These Flip Flops Were (not) Made for Walking

Trip Start Feb 12, 2011
1
27
144
Trip End Nov 19, 2011


Loading Map
Map your own trip!
Map Options
Show trip route
Hide lines
shadow
Where I stayed

Flag of Indonesia  , Bali,
Wednesday, March 9, 2011

The antibiotics were working and we were both nearly back to normal and I was excited to make my second go at the Balinese pancake. However, Erica was ready to vanquish her memories of sickness and insisted we change locations.  I agreed as I know how feeling terrible only amplifies every inconvenience and annoyance you might endure at a budget accommodation, besides, we would have had to change rooms for the third time anyway.  With our bill paid, we headed down the street a bit and found a slightly nicer accommodation for nearly twice the price, only later would we discover it was worth it.

Once settled in our new place, we booked a 'fast boat' to the Gili Islands, and made a second attempt at a long walk around Ubud in a different direction.  On the way we stopped at Ary’s Warung and checked in with Tara and Odeck.  Odeck was gracious enough to give us a tour of his new restaurant which was under construction, an endeavor with the sole purpose of keeping McDonald’s out of Ubud.  Sadly, Starbucks had already entrenched itself across the street from Ary’s and all I could think is why does Ubud need more bad coffee?  I was embarrassed by the westerners inside Starbucks, but assured myself they were Eurotrash so it was OK.

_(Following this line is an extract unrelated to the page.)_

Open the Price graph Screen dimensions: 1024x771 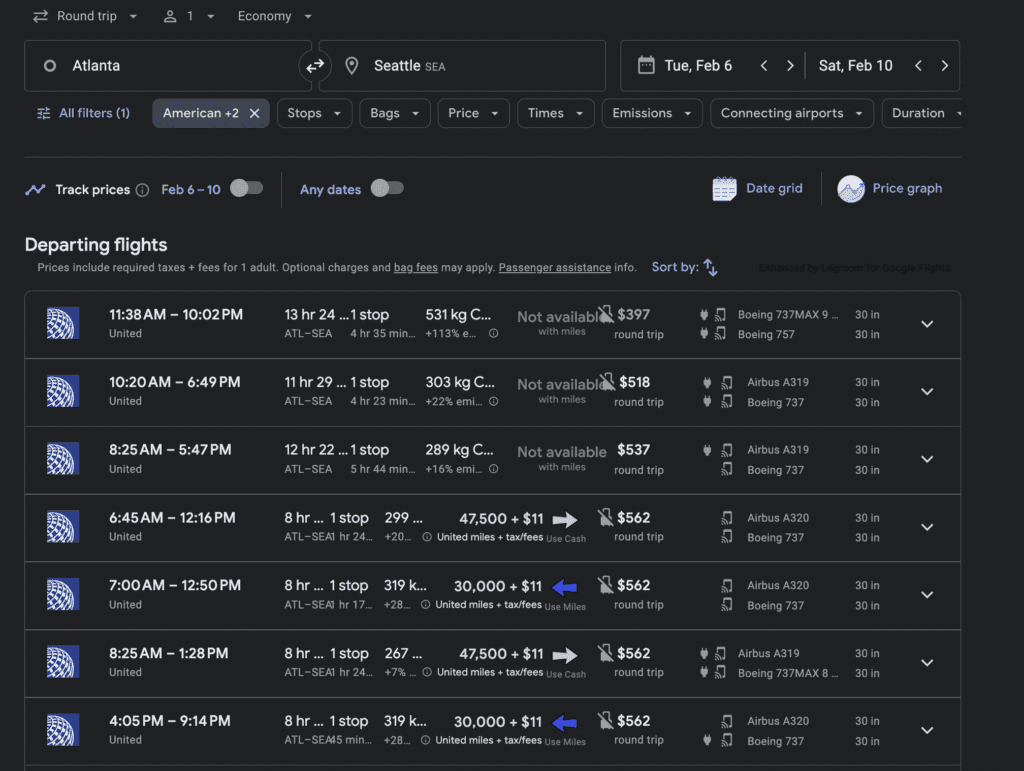click(x=890, y=188)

After meeting with Odeck we grabbed lunch and by 3pm we were on our walk around Ubud which started with a descent down JL Raya Ubud, beautifully shaded by hundreds of hanging vines from the trees above.  It was this stretch of road that hinted at what originally made Ubud a special place to visit.  This road eventually lead to a bridge that crossed two small converging rivers and then up a very long incline lined with galleries, shops, spas, and boutique hotels and bungalows.  A few Kilometers later we found ourselves in another Ubud neighborhood with the wives out in front of their homes for the afternoon blessing.  It was warm and sticky and after a slight detour we continued to climb and eventually head back east toward the rice fields.   I had been on this road in an old Mercedes a few days before but didn’t recognize it from the pitch black I had witnessed.  Our journey eventually took us to the new road that led to Odeck’s home, through the rice fields.

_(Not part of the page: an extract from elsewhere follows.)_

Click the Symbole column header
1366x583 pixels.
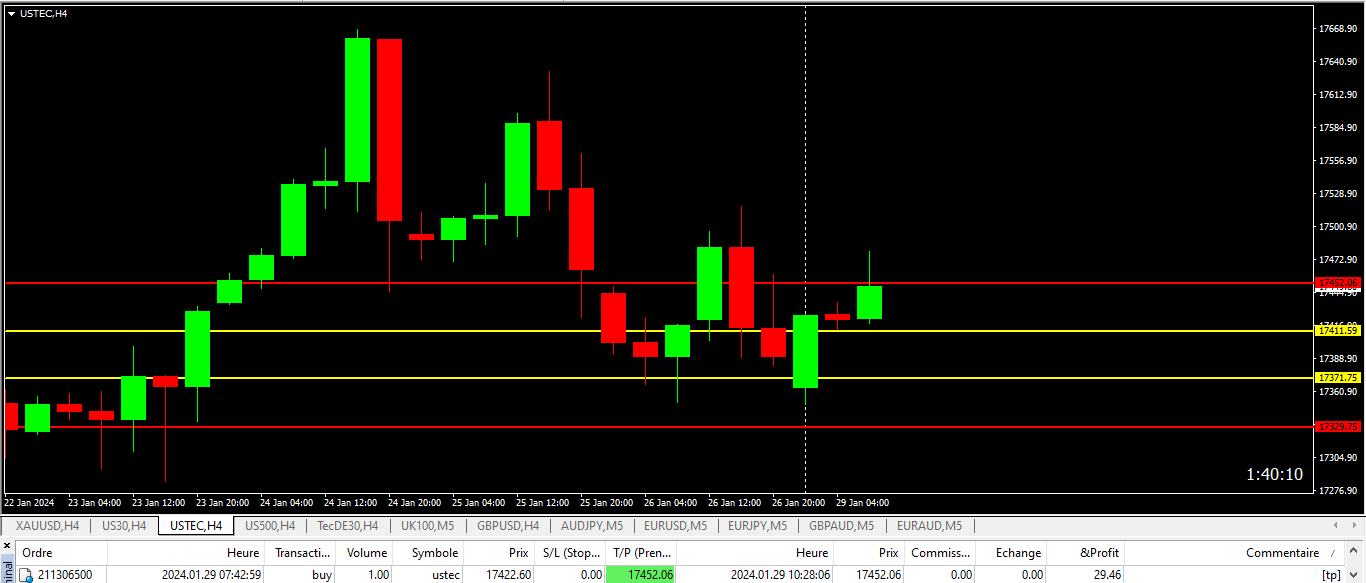click(434, 553)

As if sent by angels a small café with open sides to maximize the cross ventilation, was gracefully nestled next to one of the rice fields.  We stopped and enjoyed some cold beverages watching the workers in the green rice set against the late afternoon sky.  With pending darkness we set down the road which eventually led past Odeck and Tara’s home and the path Tara led me through to get there.  It’s not often you get to say "I’ve been here before" when travelling to new and exotic places, but that’s what’s nice about lingering in a place for longer than a couple of days.  In walking over this ridge and looking down at the lush greenery below, I couldn’t help but think Ubud would be swallowed up in Jungle had the residents decided to go on a 6 month walkabout like us.  No matter how many modern conveniences they import to Ubud it will always be a constant struggle to find balance with the jungle that refuses to cooperate with plans of development and insists on breeding any number of creatures that creep and crawl in ways we simply can’t imagine in the comfy confines of the city.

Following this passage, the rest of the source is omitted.